Certes, la carte de France s’est rétrécie, mais certaines agglomérations ont bénéficié plus que d’autres de ce rétrécissement.
Quatrième raison, la plus importante : de manière générale, la réduction des coûts/temps de transport ne réduit pas, mais au contraire renforce la tendance à l’agglomération. Pour le comprendre, on peut s’appuyer sur des analyses déjà anciennes de l’économie spatiale, reprises et dévéloppées plus récemment par l’économie géographique, notamment son chef de file, Paul Krugman. L’idée est simple mais puissante : les choix de localisation des activités dépendent de la comparaison des forces de dispersion (forces centrifuges), d’une part, et des forces d’agglomération (forces centripètes), d’autre part. Quand les forces de dispersion diminuent et que, dans le même temps, les forces d’agglomération augmentent, on assiste logique à un accroissement de la polarisation de l’activité économique. Or, les coûts de transport sont des forces de dispersion, si bien que leur réduction renforce la polarisation.
Petit exemple pour le comprendre : considérons une entreprise localisée en Ile de France, et une entreprise concurrente localisée en Poitou-Charentes. La première fabrique 100 unités du bien, la seconde 10 unités (le marché local desservie par la première est plus grand). Dès lors que l’activité productive est à rendements croissants, le coût unitaire de production de la première entreprise sera plus faible que celui de la deuxième. Disons 1€ pour la première entreprise, contre 1,2€ pour la deuxième. Supposons maintenant que le coût unitaire de transport entre Paris et Poitiers soit de 0,3€. Dans cette configuration, l’entreprise parisienne ne pourra pas vendre en Poitou-Charentes, puisque le coût total unitaire (coût de production + coût de transport) sera de 1,3€, contre 1,2€ pour l’entreprise pictave. Cette dernière est protégée par la distance, elle se trouve en situation de monopole spatial.
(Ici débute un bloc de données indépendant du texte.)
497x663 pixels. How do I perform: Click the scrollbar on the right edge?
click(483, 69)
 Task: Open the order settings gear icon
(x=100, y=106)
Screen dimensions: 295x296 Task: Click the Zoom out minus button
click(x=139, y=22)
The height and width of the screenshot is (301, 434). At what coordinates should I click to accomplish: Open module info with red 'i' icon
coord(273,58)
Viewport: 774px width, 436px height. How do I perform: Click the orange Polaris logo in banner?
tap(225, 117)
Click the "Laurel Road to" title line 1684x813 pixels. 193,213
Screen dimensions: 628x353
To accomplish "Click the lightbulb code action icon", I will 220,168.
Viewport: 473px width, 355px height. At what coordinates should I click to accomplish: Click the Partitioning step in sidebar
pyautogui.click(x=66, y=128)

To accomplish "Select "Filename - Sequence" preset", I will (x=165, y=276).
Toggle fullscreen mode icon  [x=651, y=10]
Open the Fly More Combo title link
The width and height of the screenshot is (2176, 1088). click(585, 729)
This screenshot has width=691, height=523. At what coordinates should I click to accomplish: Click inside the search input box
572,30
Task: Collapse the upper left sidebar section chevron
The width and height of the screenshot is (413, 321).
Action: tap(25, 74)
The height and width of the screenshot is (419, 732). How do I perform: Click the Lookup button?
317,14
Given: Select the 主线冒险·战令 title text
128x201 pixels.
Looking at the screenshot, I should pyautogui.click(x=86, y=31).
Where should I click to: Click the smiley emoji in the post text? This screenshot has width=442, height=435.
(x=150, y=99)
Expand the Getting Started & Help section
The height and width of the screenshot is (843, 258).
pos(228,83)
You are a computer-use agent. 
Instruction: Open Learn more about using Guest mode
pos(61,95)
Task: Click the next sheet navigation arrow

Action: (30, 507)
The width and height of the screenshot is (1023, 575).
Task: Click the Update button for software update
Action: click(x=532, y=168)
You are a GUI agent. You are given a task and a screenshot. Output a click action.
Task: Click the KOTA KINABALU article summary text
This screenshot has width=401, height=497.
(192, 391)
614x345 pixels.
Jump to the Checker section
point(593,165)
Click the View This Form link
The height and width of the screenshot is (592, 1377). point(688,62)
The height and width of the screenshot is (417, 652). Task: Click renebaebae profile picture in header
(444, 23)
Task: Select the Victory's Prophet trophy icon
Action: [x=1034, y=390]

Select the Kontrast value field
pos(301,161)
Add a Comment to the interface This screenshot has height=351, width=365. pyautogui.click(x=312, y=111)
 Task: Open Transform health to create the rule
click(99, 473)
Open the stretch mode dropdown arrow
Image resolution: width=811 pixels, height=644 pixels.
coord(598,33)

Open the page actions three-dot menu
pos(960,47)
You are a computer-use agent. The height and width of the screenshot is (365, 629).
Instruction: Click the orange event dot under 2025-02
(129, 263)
Supposons maintenant que les infrastructures et les moyens de transport se développent. Ceci conduit à une réduction du coût unitaire de transport entre Paris et Poitiers qui passe, disons, de 0,3 à 0,1€. Dès lors, l’entreprise parisienne devient compétitive, puisque son coût total unitaire passe à 1,1€ contre 1,2€ pour l’entreprise de Poitiers (ajoutons qu’au fur et à mesure qu’elle remporte des parts de marché, l’entreprise parisienne renforcera son avantage en vertu des rendements croissants). On est finalement conduit, suite à la réduction des coûts de transport, à la concentration de la totalité de l’activité en région Ile de France.
Tout ceci ne signifie pas qu’il faille condamner la mise en œuvre de ce type d’infrastructures. Elle a permis à certaines grandes agglomérations d’accélérer leur développement (Lyon) ou de redynamiser le territoire après des crises importantes (Lille). Il s’agit parfois d’une condition nécessaire du développement, jamais d’une condition suffisante. De plus, la réduction des coûts de transport, en permettant de bénéficier encore plus des rendements croissants, conduit à produire plus de richesses avec autant de ressources (ou autant avec moins de ressource : si l’on reprend les chiffres de l’exemple, en raisonnant à production constante de 110, on s’aperçoit que le coût total de production passe de 113 à 112 – en passant, ceci devrait faire réfléchir les partisans de la décroissance qui considèrent que produire localement, vu que ça permet de supprimer des coûts de transport, c’est toujours mieux…). Dit autrement, la richesse par habitant dans l’ensemble du pays augmente. Mais croire que la mise en place de ce type d’infrastructures permet à elle seule de faire du développement économique local est particulièrement faux.
A partir de ce petit exemple, on est peu éloigné, au final, de réflexions plus générales sur le caractère ambivalent de la mondialisation (cf. récemment les propos de Stiglitz) : la réduction des coûts de franchissement de la distance à l’échelle mondiale (coût de transport, barrières tarifaires et non tarifaires, …) permet de créer plus de richesses (effet favorable de la mondialisation sur la croissance), mais renforce dans le même temps les inégalités (spatiales et sociales). D’où la question des moyens de dynamiser les territoires en retrait, et celle de la redistribution (à l’échelle nationale, européenne et mondiale) des richesses créées.